一番のおすすめは、ご飯が無限に止まらなくなる「漬け」です。普通の醤油だけではなく、油分と香りを足すのがポイント。
- 醤油:大さじ2
- みりん(煮切ったもの):大さじ1
- 酒(煮切ったもの):大さじ1
- ごま油:小さじ1
- おろしニンニク・おろし生姜:各少々
この特製ダレに、切り分けたビンチョウマグロを15分〜30分ほど漬け込みます。浸透圧でマグロの水分が抜け、代わりにタレの旨味とごま油のコクが身の中にしっかり入り込みます。安い赤身が、まるで中トロのような濃厚でネットリとした口当たりに変わりますよ。豆板醤やコチュジャンを少し足して、ユッケ風にするのもお酒のつまみに最高です。
洋風カルパッチョでオシャレに
クセがないので洋風のアレンジも得意です。薄切りにしたビンチョウマグロをお皿に並べ、上からたっぷりのエキストラバージンオリーブオイル、塩胡椒、レモン汁(またはバルサミコ酢)を回しかけます。
子供向けに、サイコロ状に切ったマグロをマヨネーズと少量の醤油で和える「ツナマヨ風和え」も我が家では大人気です。ツナ缶の原料になる魚ですから、マヨネーズとの相性は言うまでもなく抜群ですよ。
パサつきを防ぐ!サカシュン流「唐揚げとフライ」
さて、生食での楽しみ方をお伝えしましたが、実は私がおすすめしたいのが「加熱調理」なんです。
先ほど「ビンチョウマグロは加熱するとパサパサになる」と言いましたが、それは火の通し方に問題があるからです。水分が流出するのを物理的に防ぎながら火を通せば、パサつくどころか鶏肉以上にフワフワでジューシーな絶品おかずに化けます。

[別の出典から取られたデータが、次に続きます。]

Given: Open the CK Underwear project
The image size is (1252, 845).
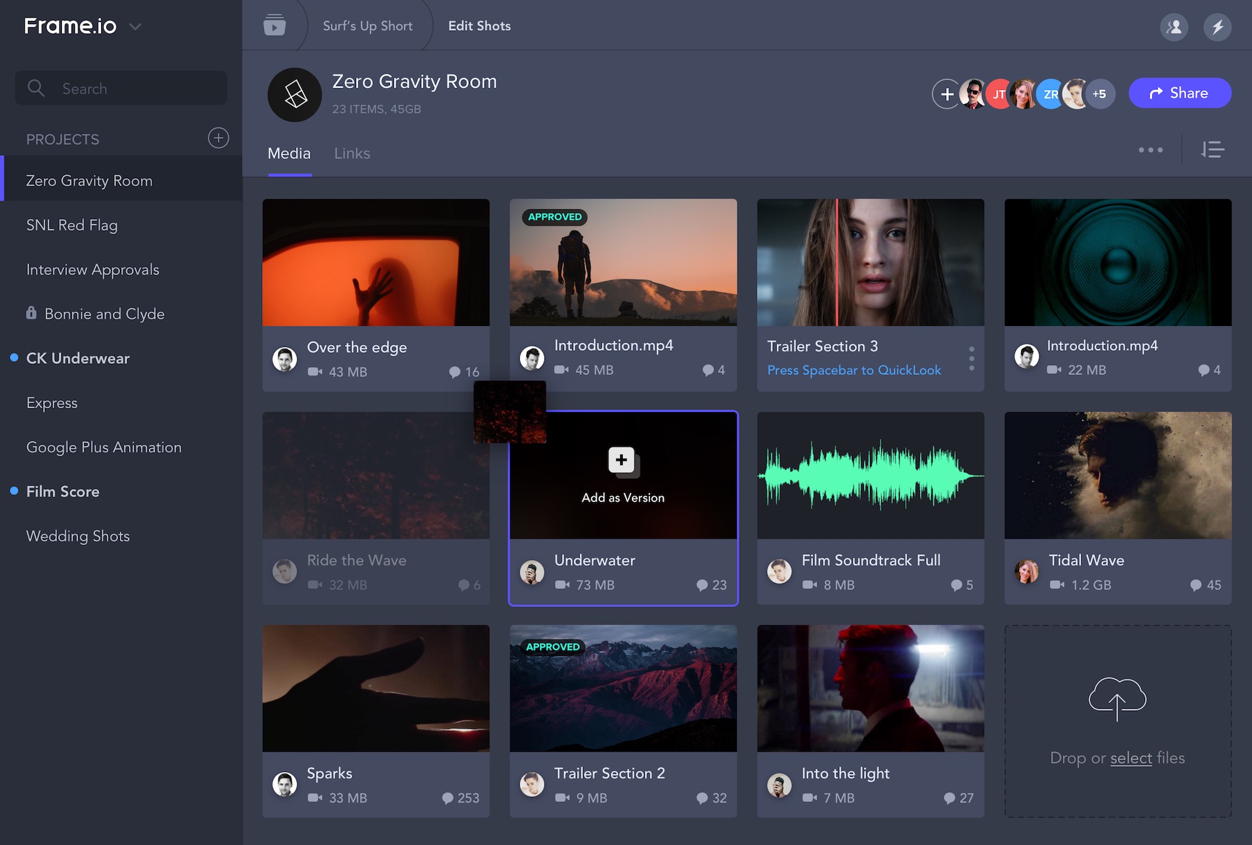Looking at the screenshot, I should coord(78,358).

フライパンでじわじわと焼くのはNGです。水分を閉じ込める最適解は「衣をつけて、油で揚げる」こと。ここでは、全く異なる食感が楽しめる極上唐揚げとフライのアプローチをご紹介します。
① 中までふっくら!「味付きバッター液で低温揚げ」

一つ目は、子供も喜ぶ「唐揚げ風」のアプローチです。
サカシュン流の最強テクニックは、一般的なように粉をまぶすのではなく、小麦粉・片栗粉・卵・調味料(醤油や生姜など)、そして秘密兵器の「ベーキングパウダー」をすべて混ぜ合わせた「味付きのバッター液(衣)」に、一口大に切ったマグロを直接くぐらせて揚げる方法です。

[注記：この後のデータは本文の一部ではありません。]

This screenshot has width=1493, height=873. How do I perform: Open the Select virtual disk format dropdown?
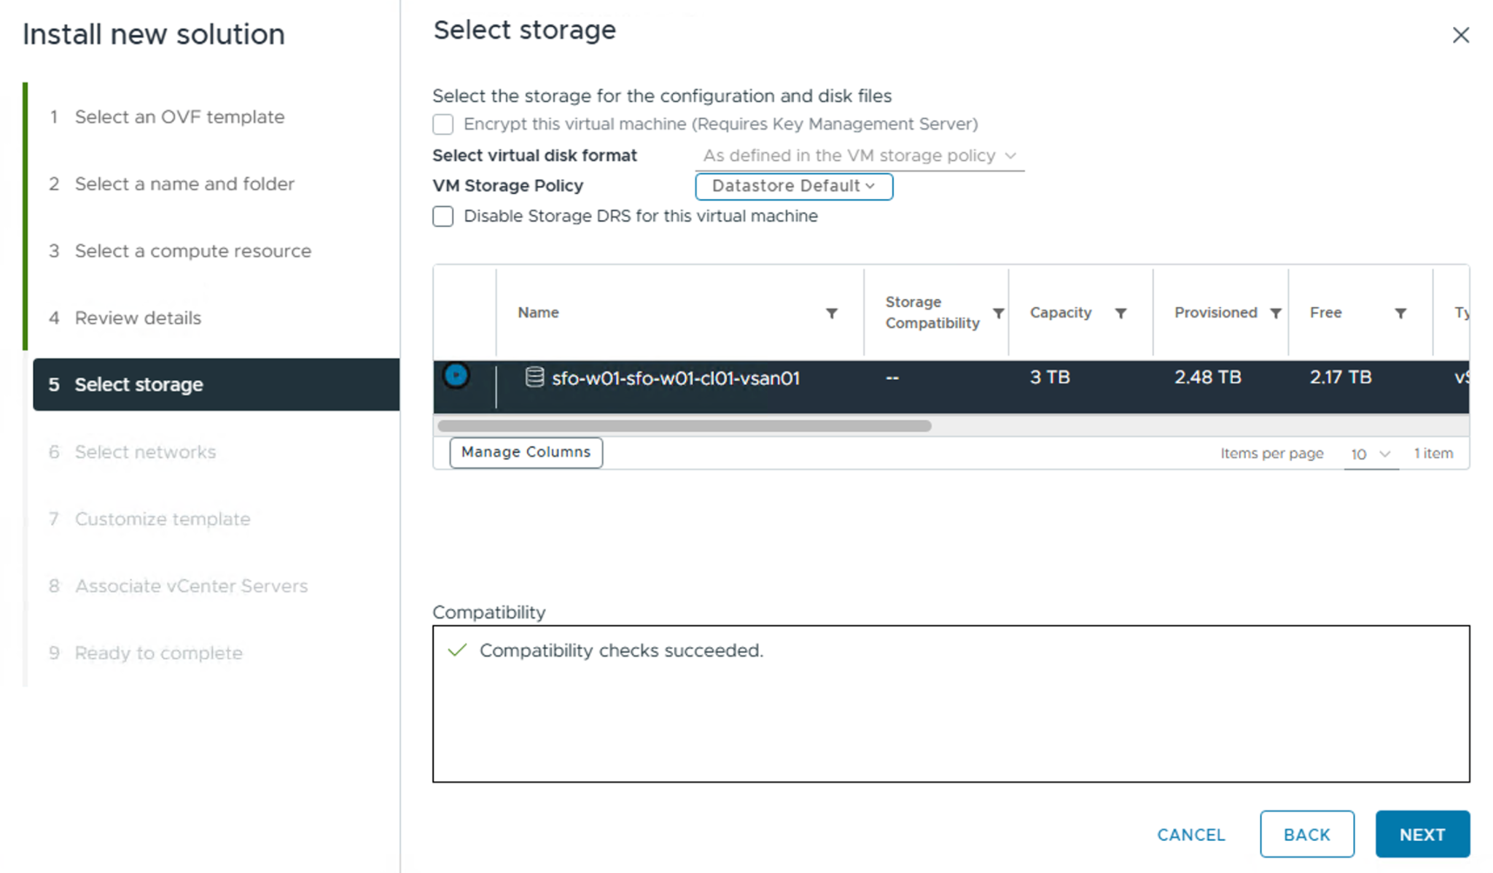pyautogui.click(x=859, y=155)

マグロへの下味は不要です。衣自体にしっかりと味がついており、ベーキングパウダーのおかげで加熱中に衣がふっくらと膨らんで、マグロの水分が逃げ出すのを防ぐ完璧な壁になってくれます。
そして揚げる温度は「140℃の低温」が極意。高温で一気に揚げるとタンパク質が硬く締まりますが、低温(難しければ160℃まで)でじっくり火を通すことで、マグロの水分が蒸発しすぎず、中で対流して蒸し料理のように中までふっくらと仕上がります。魚のパサパサ感が苦手な子供たちも、「お肉みたい!」と奪い合うように食べてくれますよ。
💡 あわせて読みたい:魚介が劇的に旨くなる「魔法の衣」
② コントラストがたまらない!高温短時間の「レアカツ」

中まで火を通す低温揚げとは真逆のアプローチとして、もう一つぜひ試していただきたいのが「レアカツ(レアフライ)」です。

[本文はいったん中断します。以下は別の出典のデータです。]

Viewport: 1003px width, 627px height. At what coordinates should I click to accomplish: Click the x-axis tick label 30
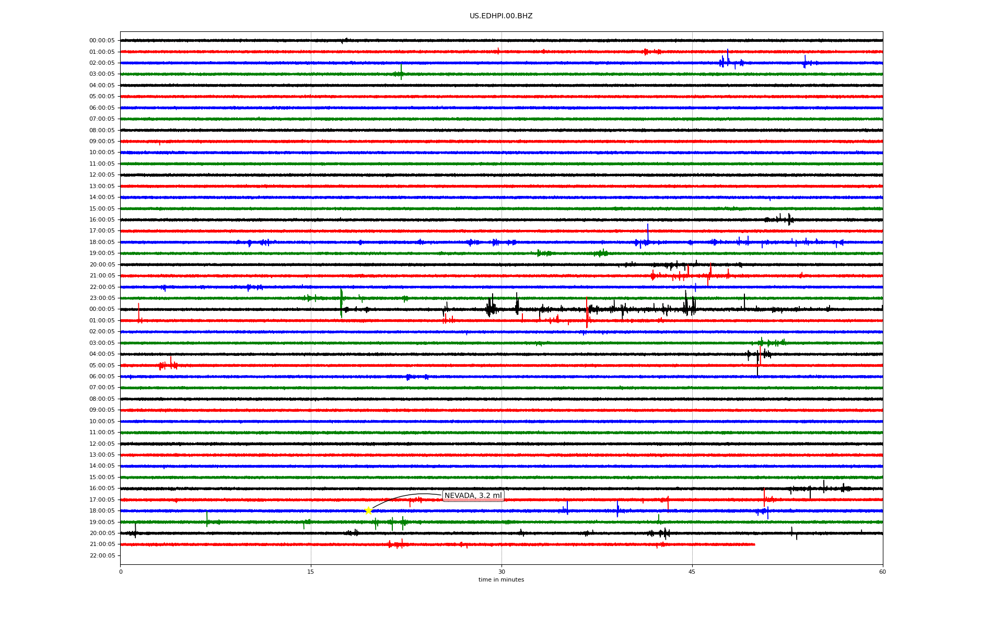click(x=502, y=572)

マグロのような赤身魚は加熱すると水分が飛んで硬くなり、パサパサしてしまうという欠点を持っています。しかし見方を変えれば、それは「細胞構造が強固で身崩れしにくい」という長所でもあります。この特性と、ビンチョウマグロの弱点である「脂の少なさ」を同時に、そして完璧に解決する究極の調理法が、このレアカツなんです。
パン粉をつけて揚げる「まぐろのカツ」を作る際、中までじっくり火を通してしまうのは絶対にNGです。170〜180℃の高温の油で、短時間で外側だけをサクッと揚げるのがサカシュン流の鉄則!
高温の油で衣をこんがりと黄金色に仕上げつつ、中心部分はレアなお刺身の状態に留めるのが理想的です。揚げ油がマグロの繊維の間に適度に浸透することで、パサつきを完全に抑え込み、圧倒的な香ばしさとジューシーさを付与してくれます。お塩やウスターソースで食べれば、高級な牛カツにも全く引けを取らない大満足のメインディッシュになりますよ。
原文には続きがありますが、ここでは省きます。